2000-11-02 07:23:42

by Wayne Whitney

[permalink] [raw]
Subject: [BUG?] two swapping processes freeze 2.4.0-test10 (but not 2.2.18pre19)


Hi,

My group runs computations on a small linux cluster of RedHat 7.0 dual
PIII-700's with 512MB RAM/512MB swap. We have been experiencing some
lockups/poor performance on 2.4.x kernels when running two computations at
once. I've narrowed it down to a reproducible problem under 2.4.0-test10
(gcc 2.91.66), using a test computation which will grow in memory
footprint to about 830MB over the course of a few minutes:

I simultaneously run "top d1" and two of the test computations. All is
well (top updates smoothly) until physical RAM is exhausted. However, as
soon as swap is touched, then top freezes and does not update. In this
state, I can switch virtual consoles but not login to a new one; the
machine is pingable but does not respond to ssh. Once swap is exhausted,
the OOM killer kicks in and kills one of the test computations; then all
is well and everything works as expected.

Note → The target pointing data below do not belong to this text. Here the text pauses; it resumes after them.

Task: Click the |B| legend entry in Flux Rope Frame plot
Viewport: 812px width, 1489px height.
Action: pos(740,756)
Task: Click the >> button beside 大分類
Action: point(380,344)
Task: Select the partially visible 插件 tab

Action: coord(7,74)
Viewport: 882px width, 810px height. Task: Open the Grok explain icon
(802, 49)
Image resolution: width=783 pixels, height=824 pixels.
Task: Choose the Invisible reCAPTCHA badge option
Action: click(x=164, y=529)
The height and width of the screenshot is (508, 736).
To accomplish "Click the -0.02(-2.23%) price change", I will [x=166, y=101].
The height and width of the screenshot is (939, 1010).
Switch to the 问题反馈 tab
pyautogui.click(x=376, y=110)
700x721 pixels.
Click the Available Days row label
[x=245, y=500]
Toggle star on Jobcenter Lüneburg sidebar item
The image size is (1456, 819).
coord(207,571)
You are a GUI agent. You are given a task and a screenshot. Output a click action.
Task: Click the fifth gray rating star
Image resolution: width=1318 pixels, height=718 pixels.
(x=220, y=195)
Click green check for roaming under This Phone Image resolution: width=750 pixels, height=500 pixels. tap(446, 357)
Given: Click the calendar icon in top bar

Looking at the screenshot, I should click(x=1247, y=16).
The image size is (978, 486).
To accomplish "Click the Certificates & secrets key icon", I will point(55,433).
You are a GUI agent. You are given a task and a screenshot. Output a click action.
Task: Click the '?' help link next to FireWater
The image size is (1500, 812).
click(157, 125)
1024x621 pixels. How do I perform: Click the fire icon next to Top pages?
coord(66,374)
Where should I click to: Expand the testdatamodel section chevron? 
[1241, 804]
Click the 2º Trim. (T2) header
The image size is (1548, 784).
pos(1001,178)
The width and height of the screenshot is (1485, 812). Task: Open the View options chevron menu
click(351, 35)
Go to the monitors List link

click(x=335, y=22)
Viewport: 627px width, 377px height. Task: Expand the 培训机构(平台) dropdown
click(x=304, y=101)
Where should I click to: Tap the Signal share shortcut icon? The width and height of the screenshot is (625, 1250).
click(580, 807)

A few observations/comments:

(1) Under 2.2.18pre19, this problem does not occur. Even while swapping,
top, sshd, etc work fine.

(2) If I run only one process, this problem does not occur.

(3) I sometimes find one of the machines frozen in the morning after
running two computations overnight (pingable, no ssh or console
switching). The last time this happened (under 2.4.0-test10-pre6/gcc 2.96
[before I knew better]) there were some unusual log messages, which I
attached below, in case this is related.

(4) I noticed a recent message on the kernel mailing list that I thought
might be the same problem:

On Wed, 1 Nov 2000, Rik van Riel wrote (in "Re: [BUG] /proc/<pid>/stat
access stalls badly for swapping process, 2.4.0-test10"):

> I have one possible reason for this ....
>
> 1) the procfs process does (in fs/proc/array.c::proc_pid_stat)
> down(&mm->mmap_sem);
>
> 2) but, in order to do that, it has to wait until the process
> it is trying to stat has /finished/ its page fault, and is
> not into its next one ...
>
> 3) combine this with the elevator starvation stuff (ask Jens
> Axboe for blk-7 to alleviate this issue) and you have a
> scenario where processes using /proc/<pid>/stat have the
> possibility to block on multiple processes that are in the
> process of handling a page fault (but are being starved)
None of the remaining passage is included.